Saving a string from an array of strings as a field

rjm61 · January 10, 2018, 4:27pm

I am using a kv filter to split an event message of comma separated values on the coma character to create a string array fa and saving a specific array element as a field as follows

filter {
  kv { # Split comma separated data into an array (fa). 
     field_split => ","
     source => "message"
     target => "fa"
  }
  mutate {
     add_field => { "server-name" => "%{fa[3]}" }
  }
  ...  
}

This always generates the litteral text "%{fa[3]}" as the server-name field value rather than the contents 4th element in the fa array.
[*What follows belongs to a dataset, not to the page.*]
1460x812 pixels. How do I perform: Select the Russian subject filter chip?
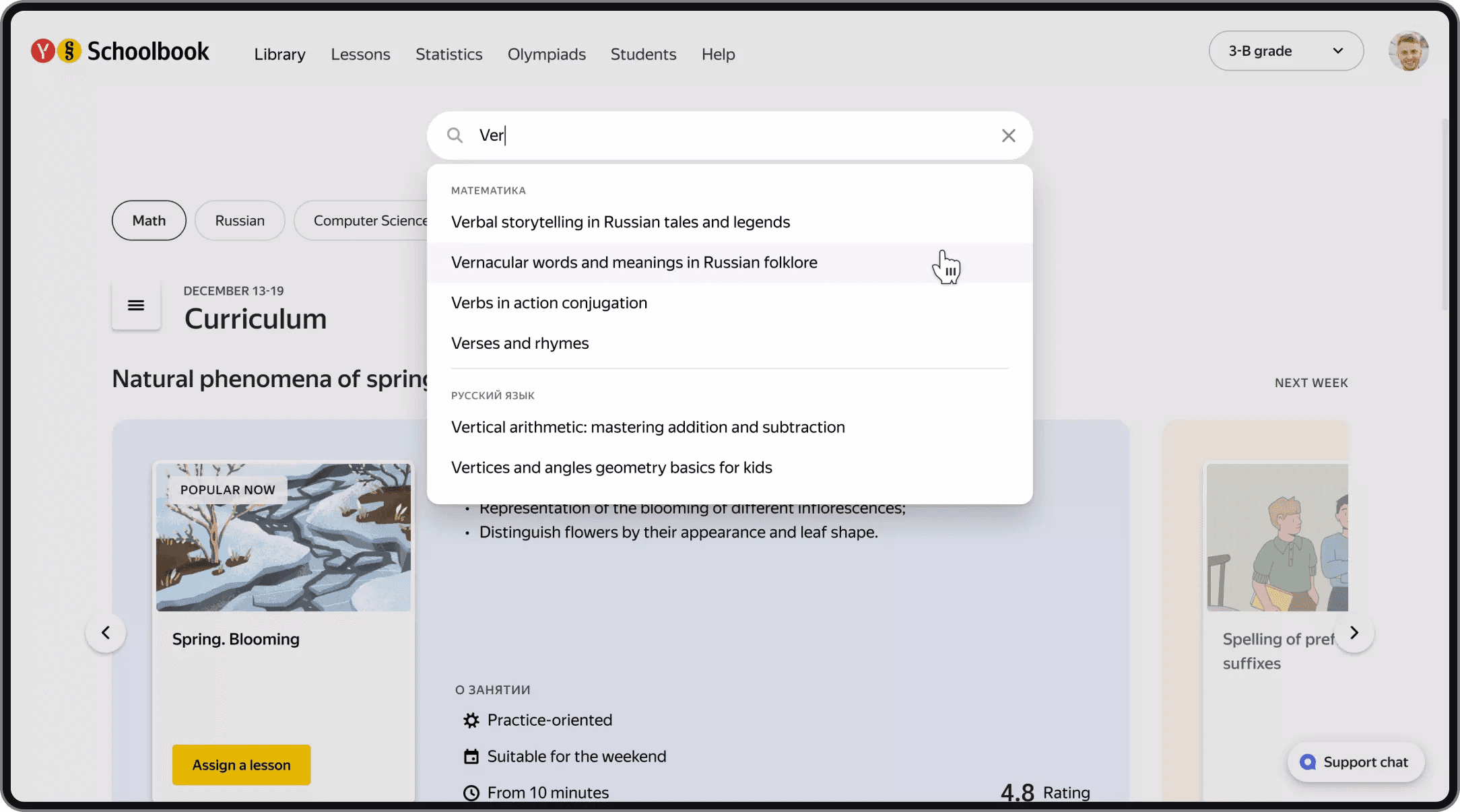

Please can someone tell me what I am doing wrong?

Later on in an output filter I can embed "%{fa[3]}" in a string to export the same array element to a file using the sprintf forma.. Please can someone tell me what am I missing above?
Logstash version = 5.2.2

guyboertje · January 11, 2018, 11:47am

The KV filter does not work as you expect.

What does your message line look like?

Testing...
Config:

input {
  generator {
    message => "a=foo,b=bar,c=baz"
    count => 1
  }
}

filter {
  kv { # Split comma separated data into an array (fa).
     field_split => ","
     source => "message"
     target => "fa"
  }
  mutate {
     add_field => { "server-name" => "%{fa[3]}" }
     add_field => { "success" => "%{[fa][b]}" }
  }
}

output {
  stdout {
    codec => rubydebug {metadata => true}
  }
}

Result:

{
    "server-name" => "%{fa[3]}",
       "sequence" => 0,
     "@timestamp" => 2018-01-11T11:45:17.575Z,
        "success" => "bar",
       "@version" => "1",
           "host" => "Elastics-MacBook-Pro.local",
             "fa" => {
        "a" => "foo",
        "b" => "bar",
        "c" => "baz"
    },
        "message" => "a=foo,b=bar,c=baz"
}

system · February 8, 2018, 11:47am

This topic was automatically closed 28 days after the last reply. New replies are no longer allowed.